Report the count of lines with "computer" in the data below, and no other words.

Source records ▸
● ● ● ●

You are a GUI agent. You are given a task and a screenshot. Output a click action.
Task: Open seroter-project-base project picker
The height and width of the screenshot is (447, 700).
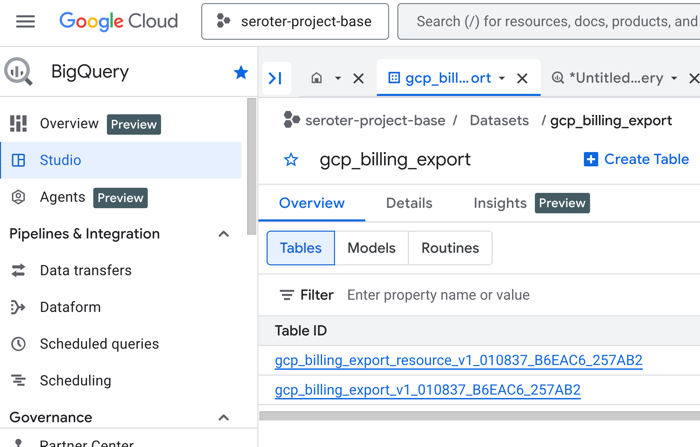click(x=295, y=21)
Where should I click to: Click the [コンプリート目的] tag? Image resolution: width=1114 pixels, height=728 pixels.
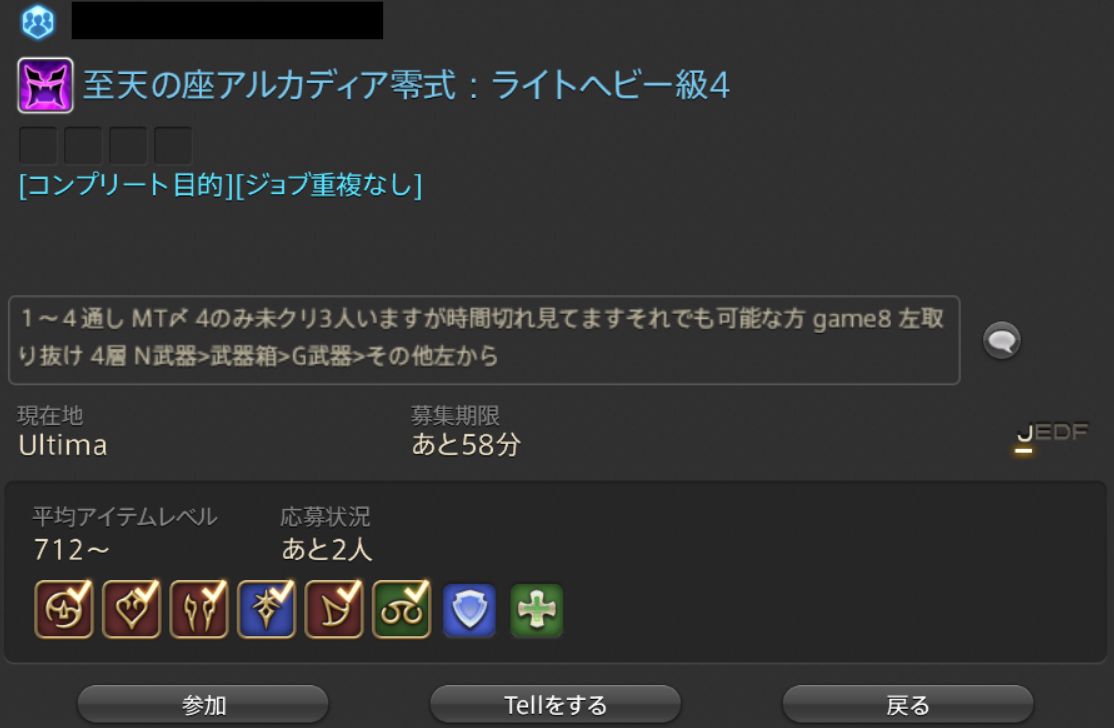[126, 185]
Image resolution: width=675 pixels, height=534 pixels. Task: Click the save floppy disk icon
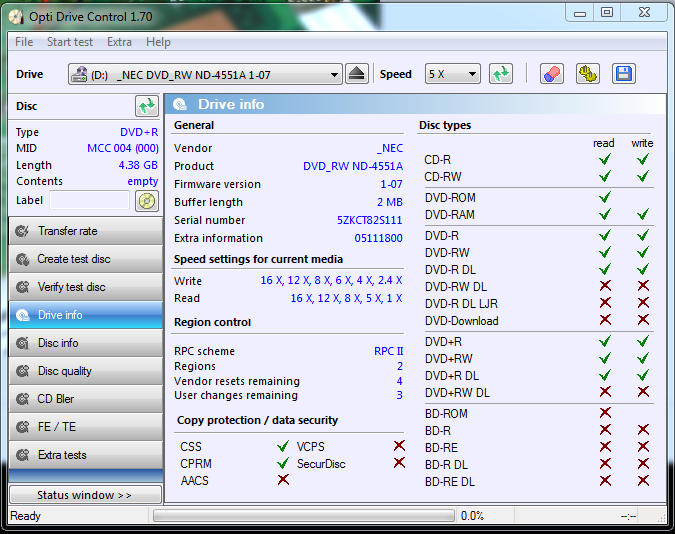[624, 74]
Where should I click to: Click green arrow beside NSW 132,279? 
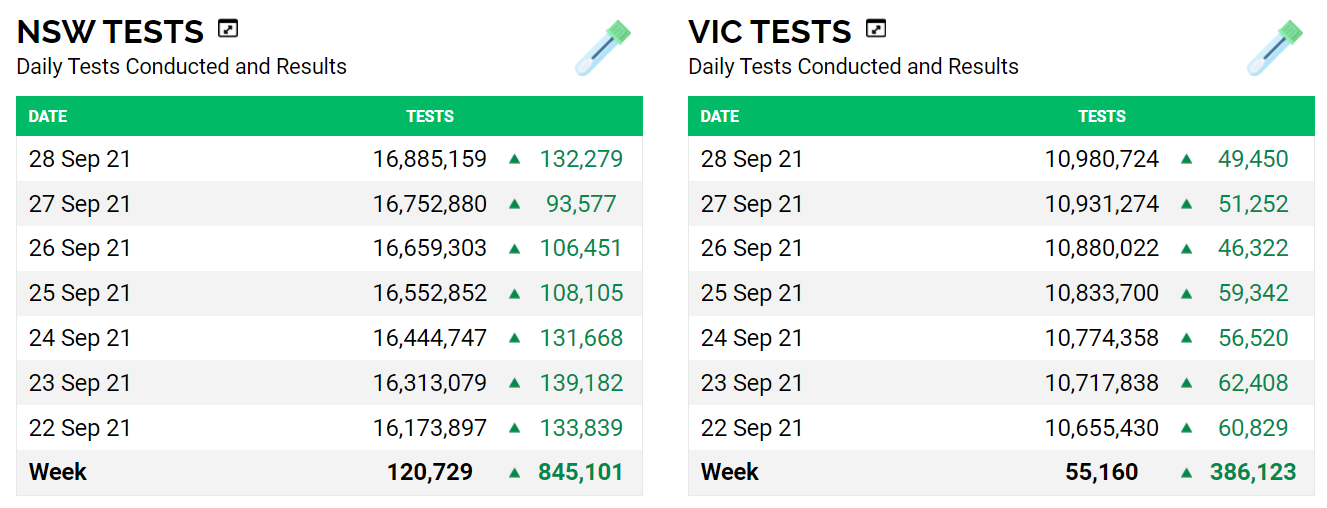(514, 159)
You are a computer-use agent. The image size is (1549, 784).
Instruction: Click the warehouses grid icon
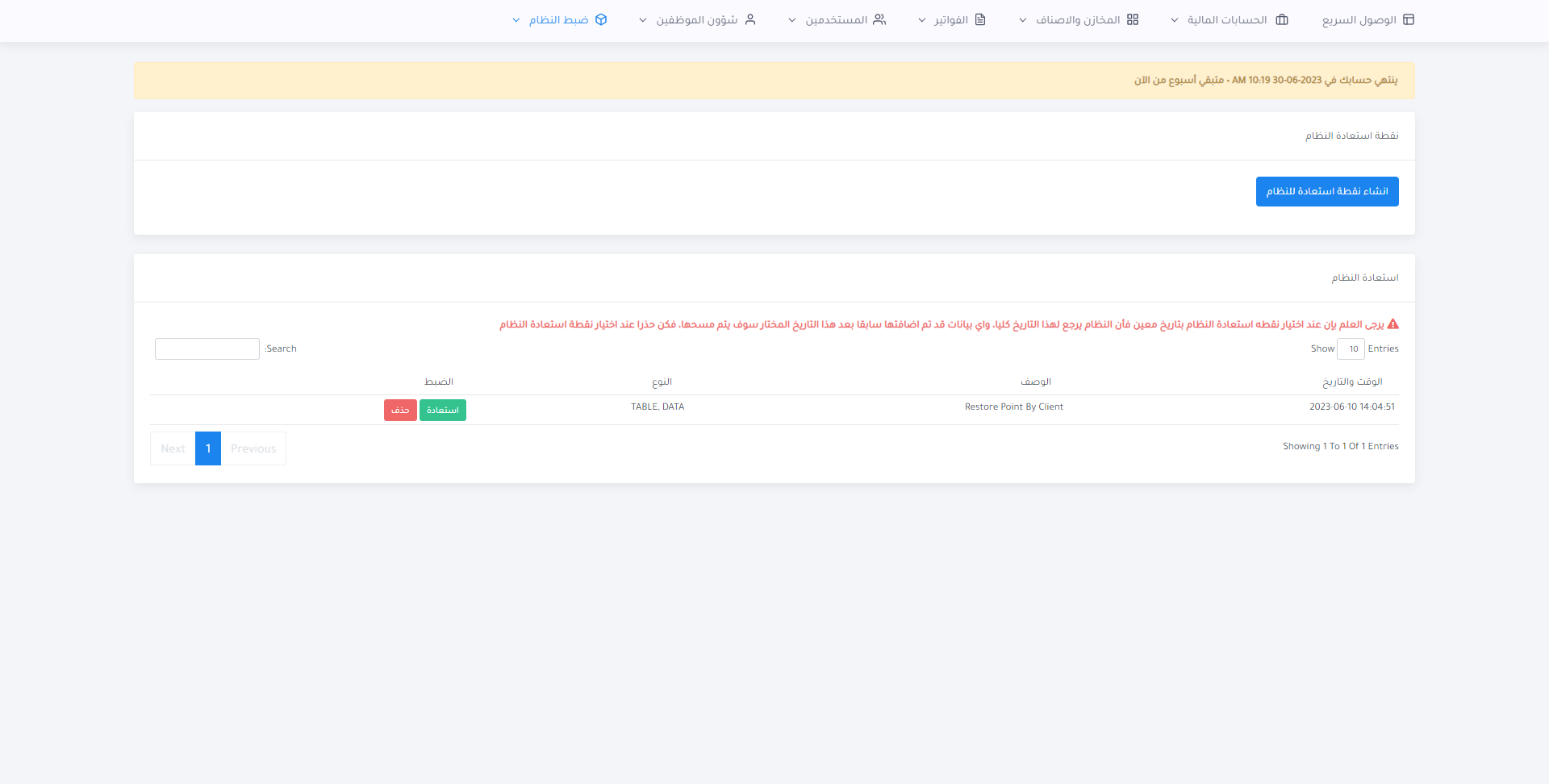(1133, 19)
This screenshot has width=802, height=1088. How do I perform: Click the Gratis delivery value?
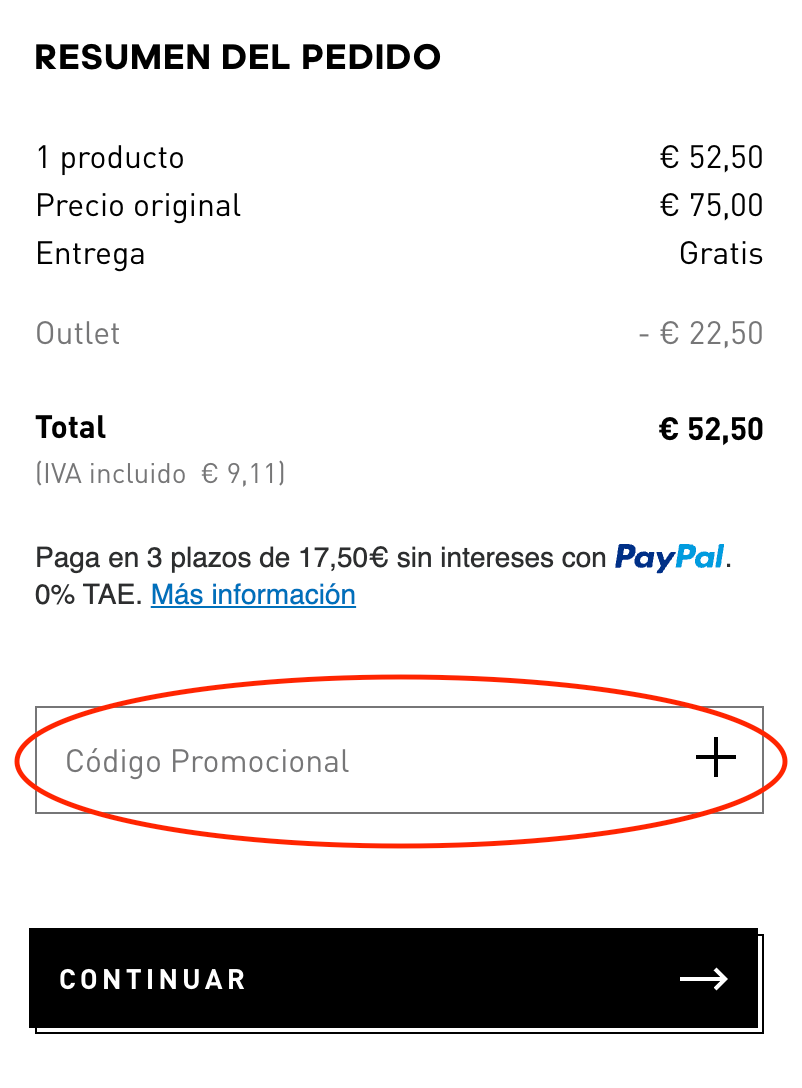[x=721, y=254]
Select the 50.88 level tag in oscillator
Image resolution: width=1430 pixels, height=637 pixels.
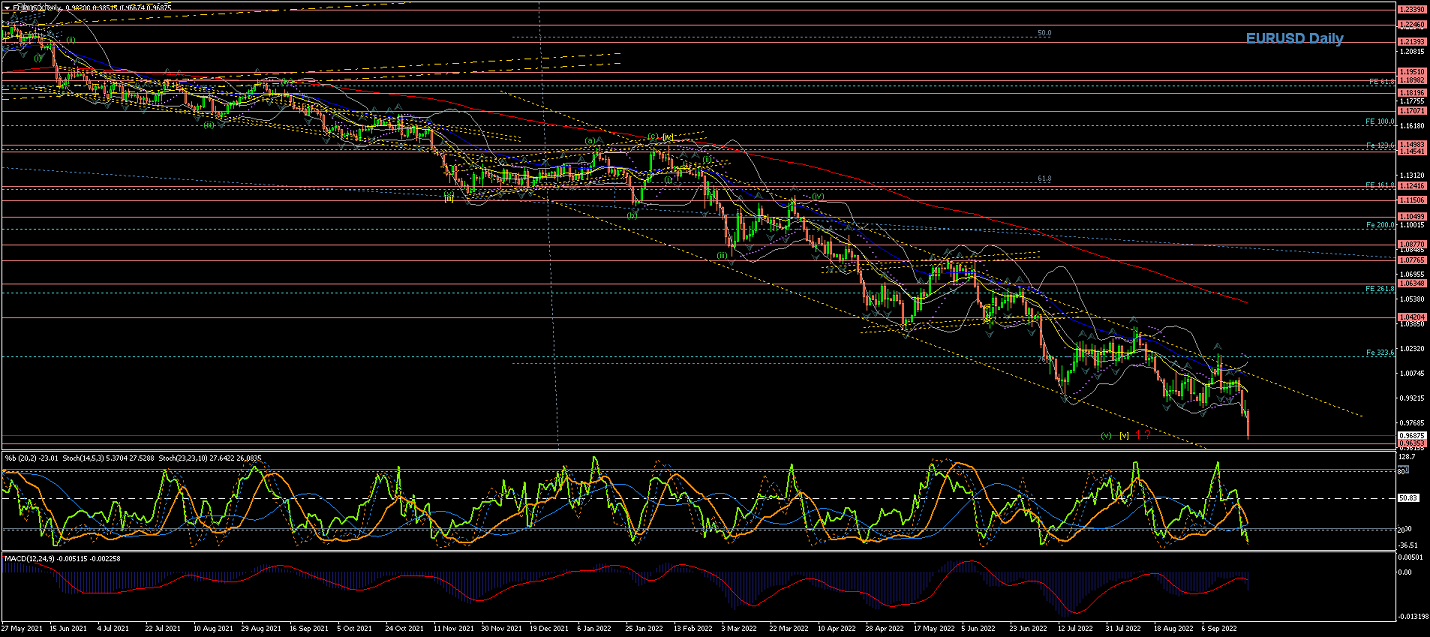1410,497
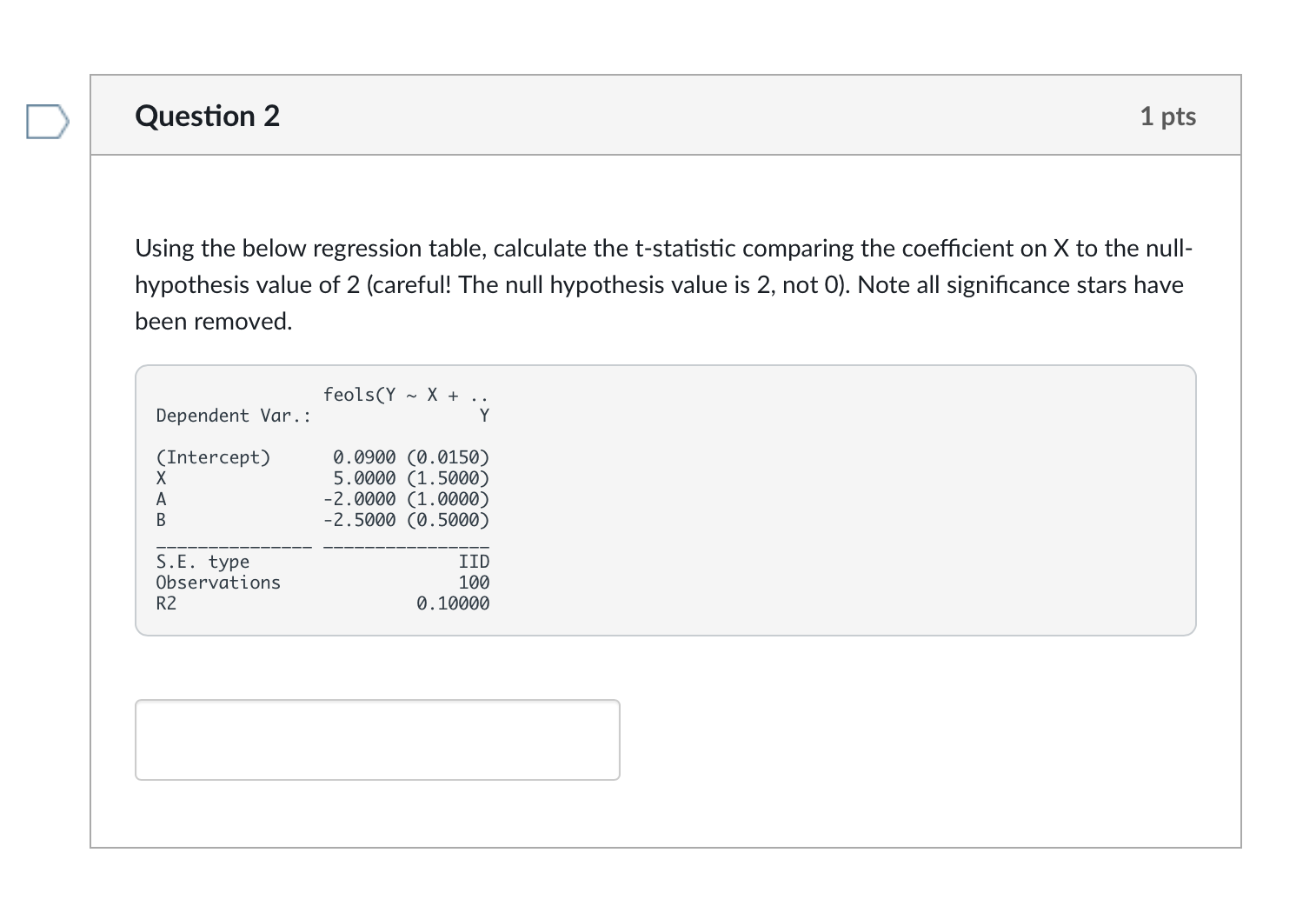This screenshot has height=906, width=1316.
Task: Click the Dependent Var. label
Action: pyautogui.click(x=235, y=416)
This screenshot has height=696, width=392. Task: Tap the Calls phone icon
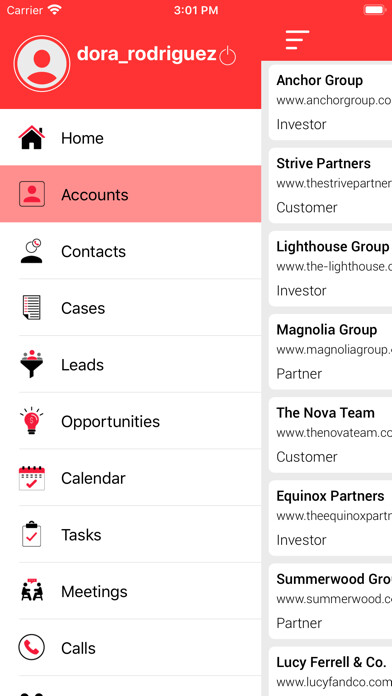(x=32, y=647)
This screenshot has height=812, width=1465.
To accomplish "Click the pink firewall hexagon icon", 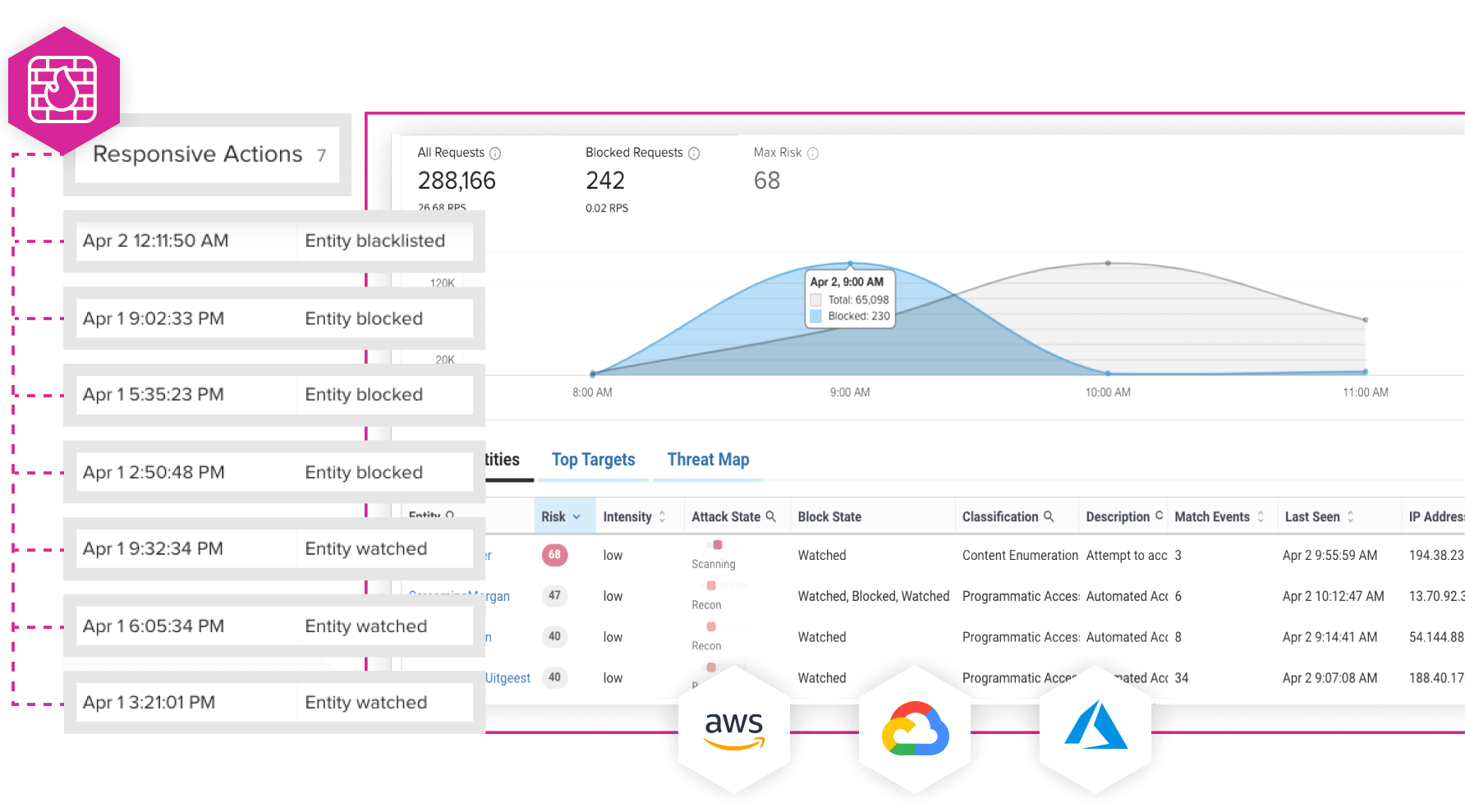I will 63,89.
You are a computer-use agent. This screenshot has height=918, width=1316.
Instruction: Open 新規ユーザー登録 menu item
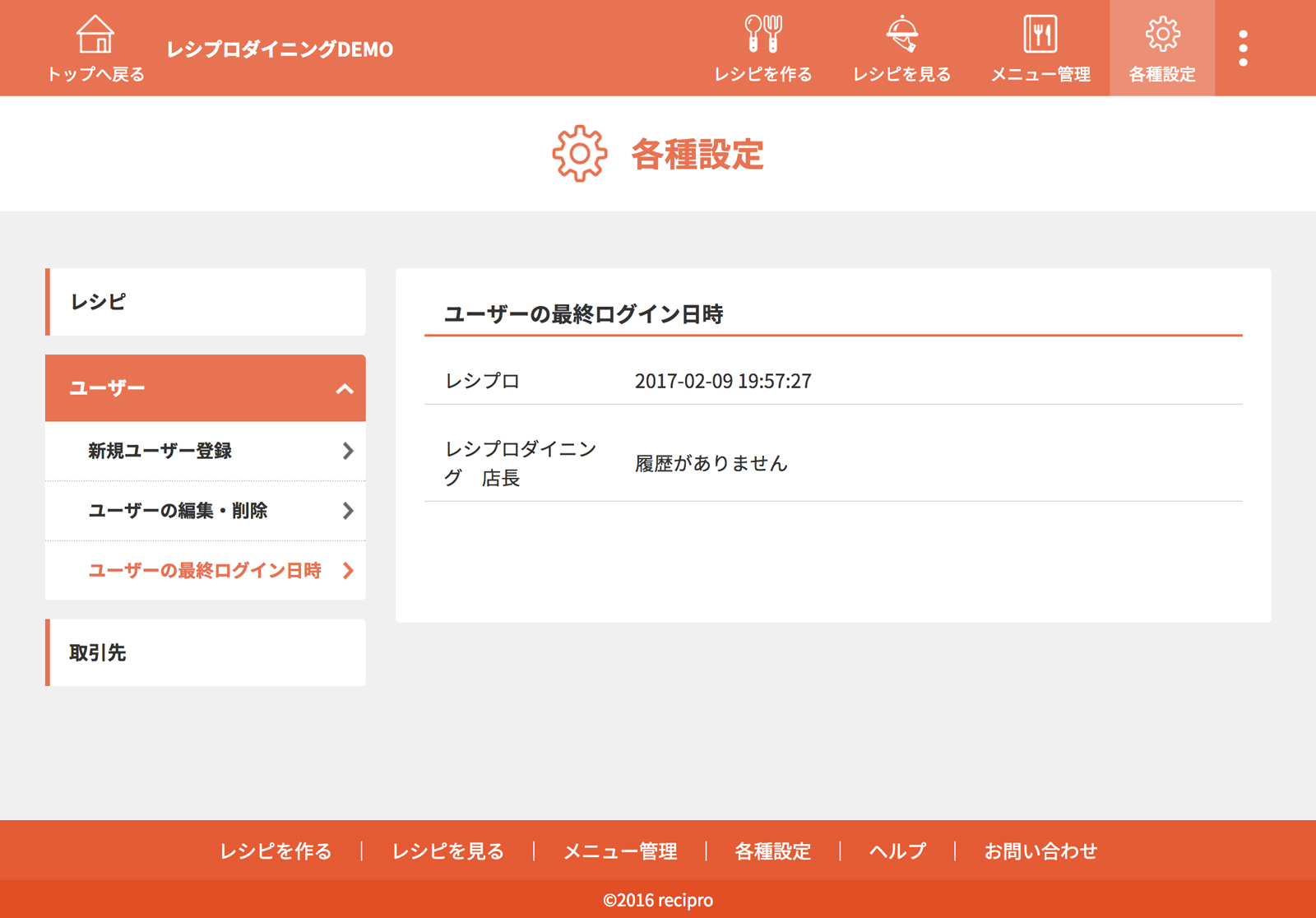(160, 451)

● ● ● ●

Answer to the exercise ▸ 2